MATERIAL SUPPLIED:
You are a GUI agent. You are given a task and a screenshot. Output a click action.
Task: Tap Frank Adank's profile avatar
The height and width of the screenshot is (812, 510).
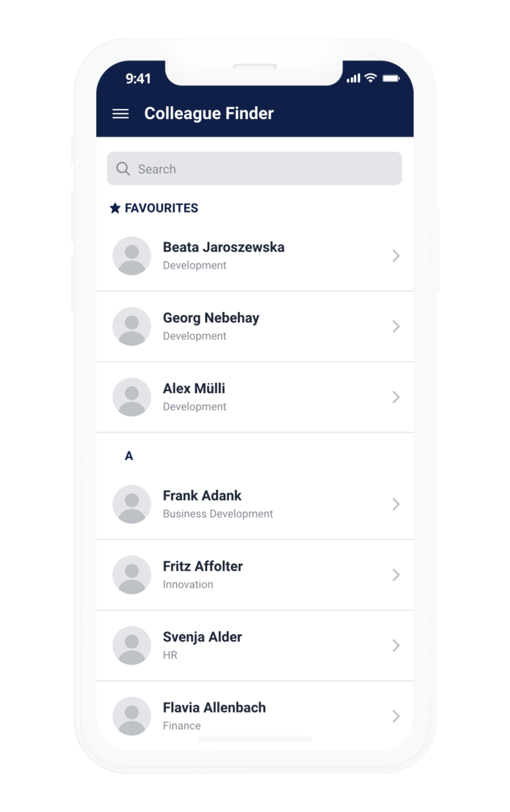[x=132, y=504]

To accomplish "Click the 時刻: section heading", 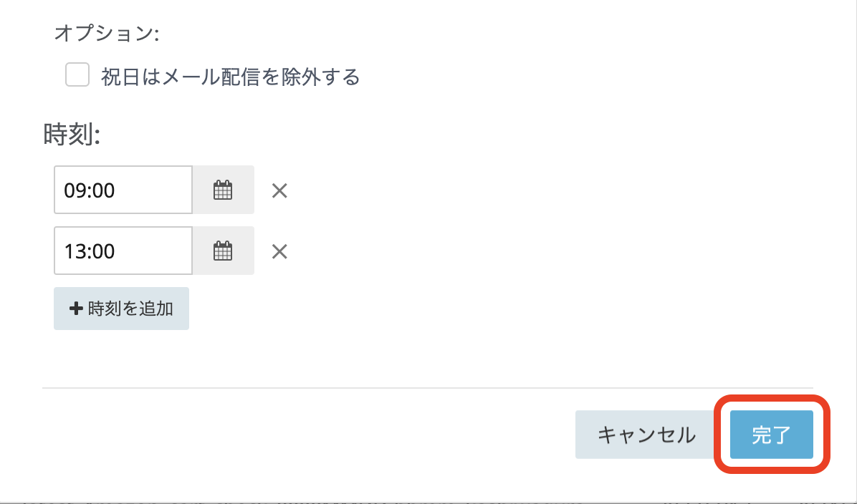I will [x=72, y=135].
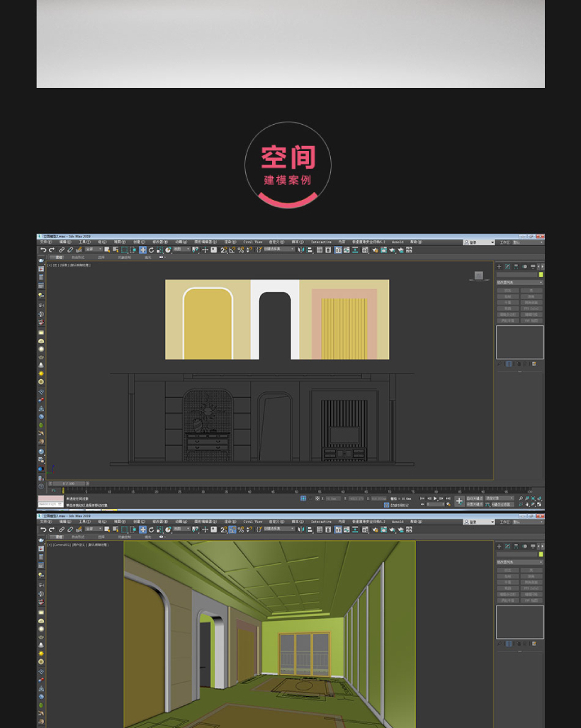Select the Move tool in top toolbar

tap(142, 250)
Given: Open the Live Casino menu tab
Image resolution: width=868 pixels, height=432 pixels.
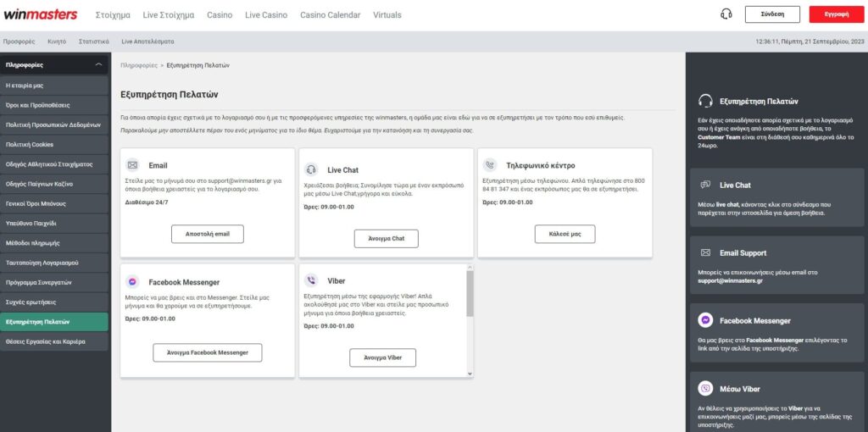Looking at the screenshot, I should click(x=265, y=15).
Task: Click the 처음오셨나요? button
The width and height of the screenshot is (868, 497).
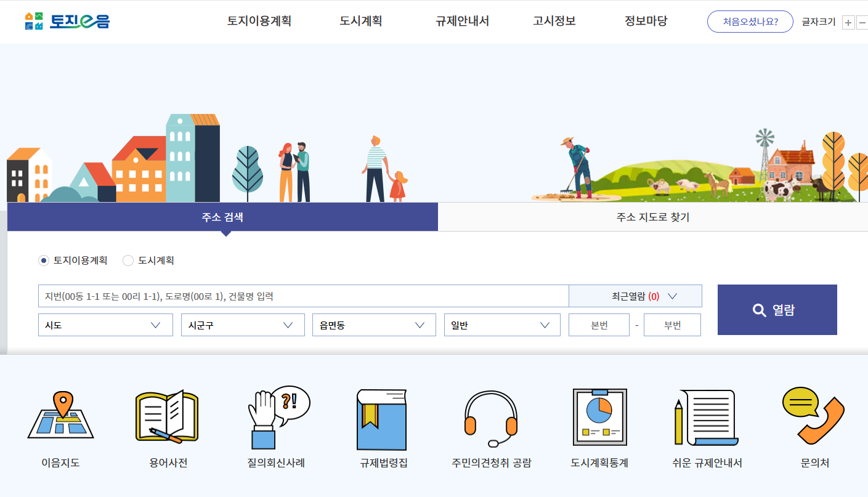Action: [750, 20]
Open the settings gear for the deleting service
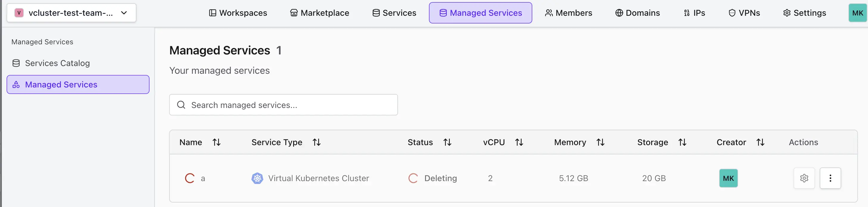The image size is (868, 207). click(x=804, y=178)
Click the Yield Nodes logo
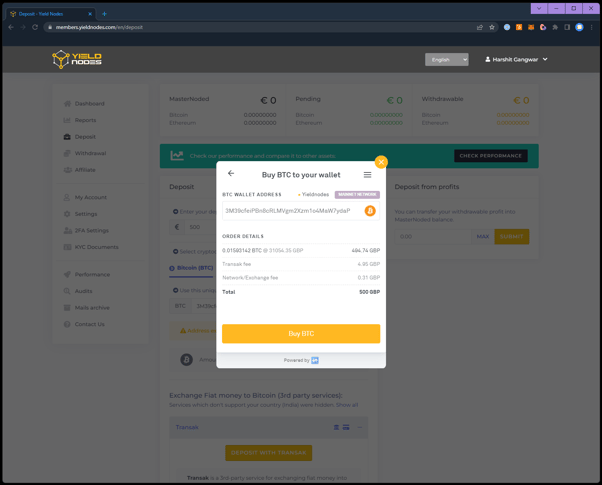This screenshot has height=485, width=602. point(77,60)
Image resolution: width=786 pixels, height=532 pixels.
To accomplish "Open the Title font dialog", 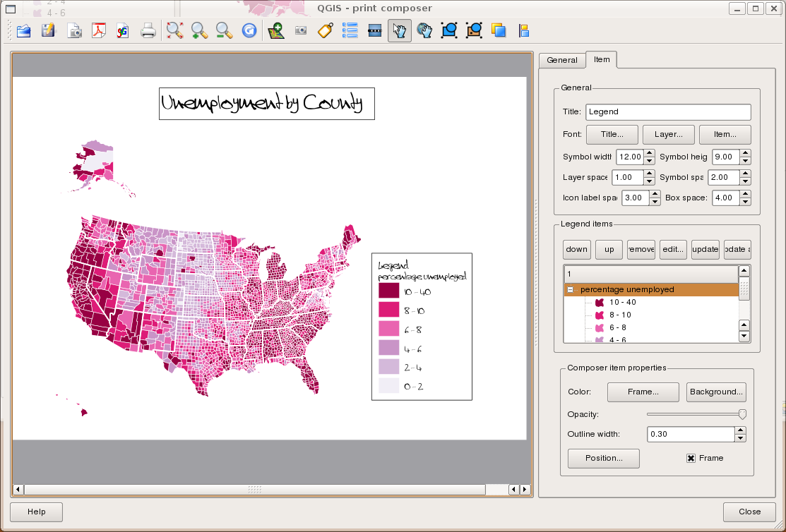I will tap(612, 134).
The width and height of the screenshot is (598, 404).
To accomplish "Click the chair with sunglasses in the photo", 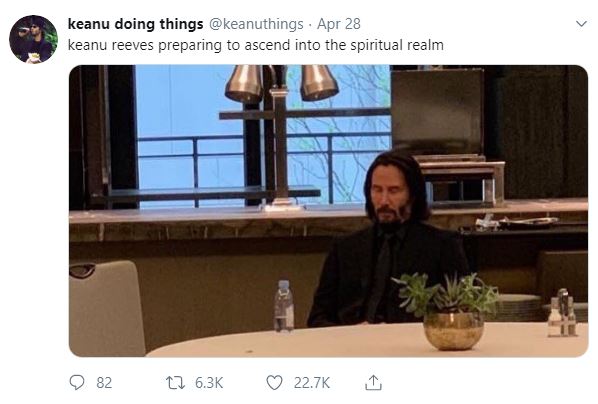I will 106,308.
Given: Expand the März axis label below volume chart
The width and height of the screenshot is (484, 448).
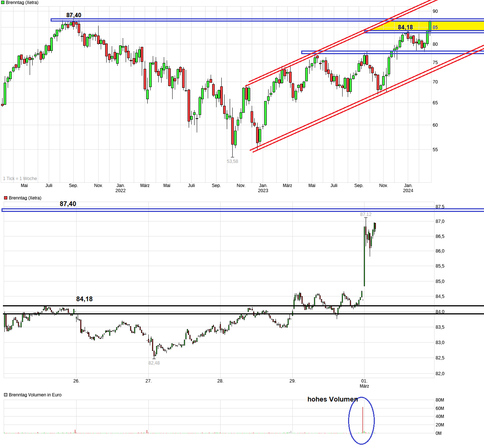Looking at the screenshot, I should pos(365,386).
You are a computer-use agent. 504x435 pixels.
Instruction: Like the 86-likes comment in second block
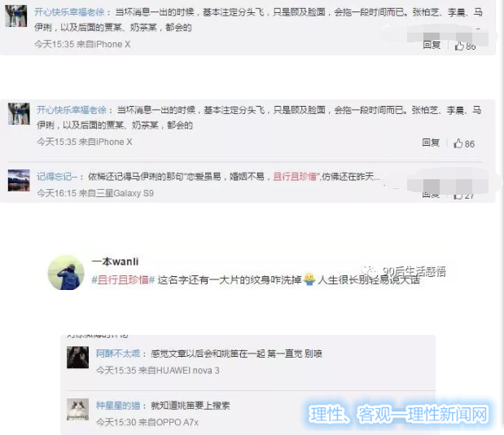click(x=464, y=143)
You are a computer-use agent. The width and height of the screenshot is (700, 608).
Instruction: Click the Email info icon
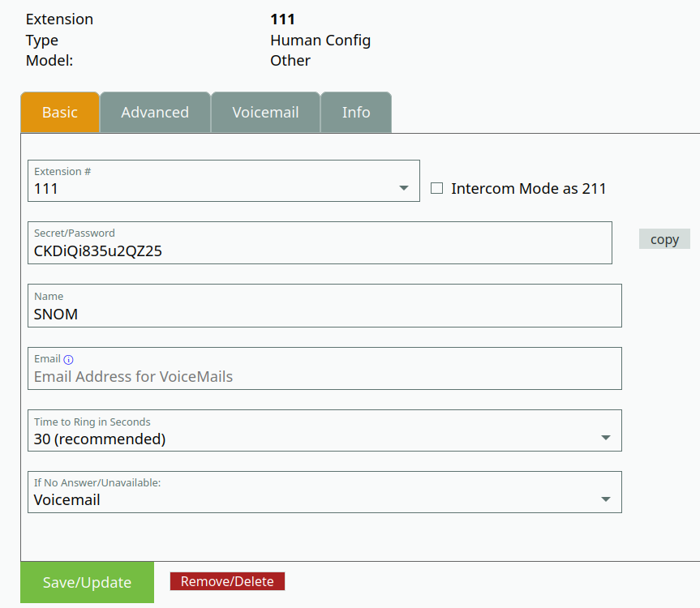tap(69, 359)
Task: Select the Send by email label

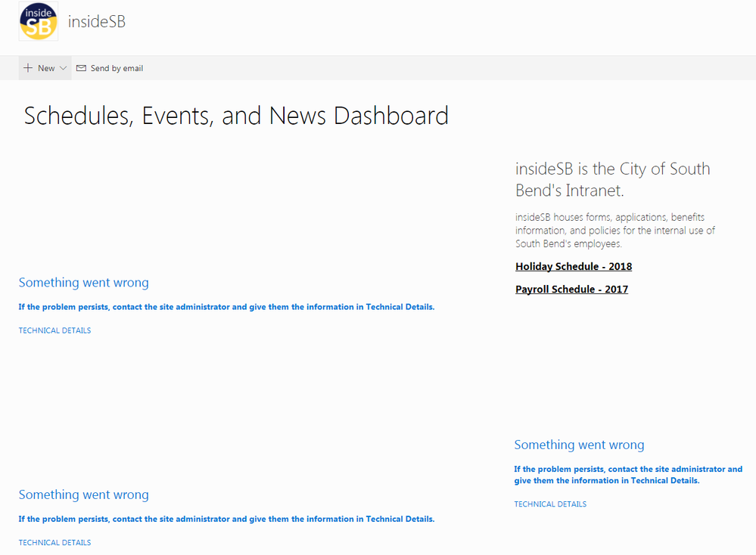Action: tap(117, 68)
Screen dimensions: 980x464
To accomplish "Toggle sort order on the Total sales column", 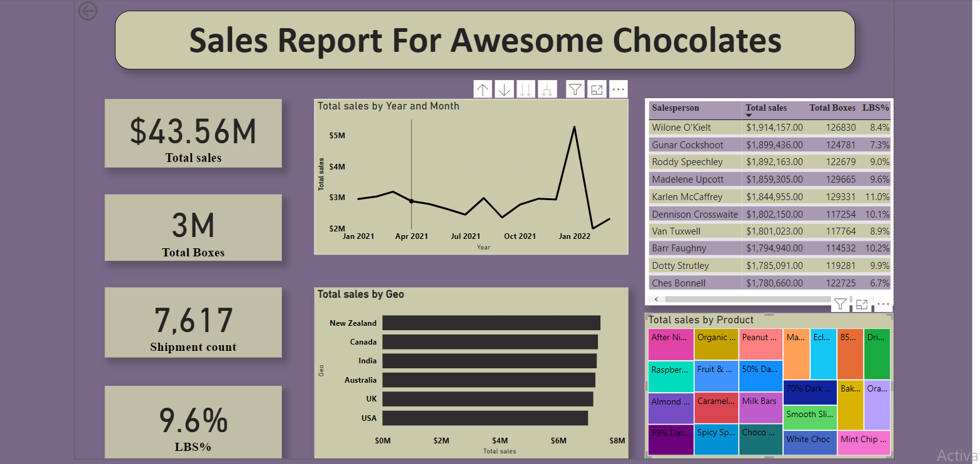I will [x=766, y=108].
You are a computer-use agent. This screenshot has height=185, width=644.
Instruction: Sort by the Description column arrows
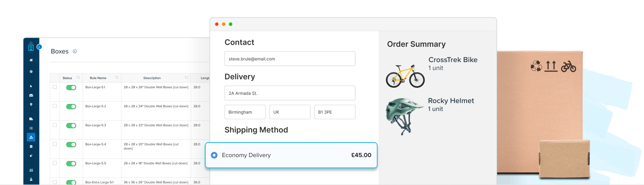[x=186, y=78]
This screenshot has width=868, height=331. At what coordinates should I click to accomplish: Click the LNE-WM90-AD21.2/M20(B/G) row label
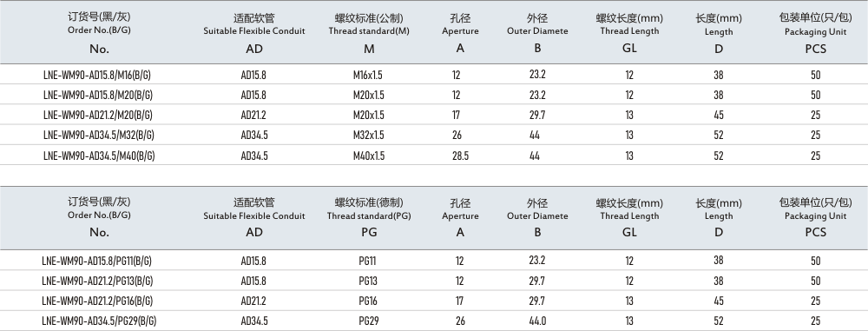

PROBLEM DETAILS:
All lines of the entries containing the string "computer" must be shown in full.

RESPONSE TO THIS TASK:
You are a computer-use agent. 504x435 pixels.
You are a computer-use agent. The width and height of the screenshot is (700, 608).
You are a computer-use agent. This screenshot has height=185, width=644.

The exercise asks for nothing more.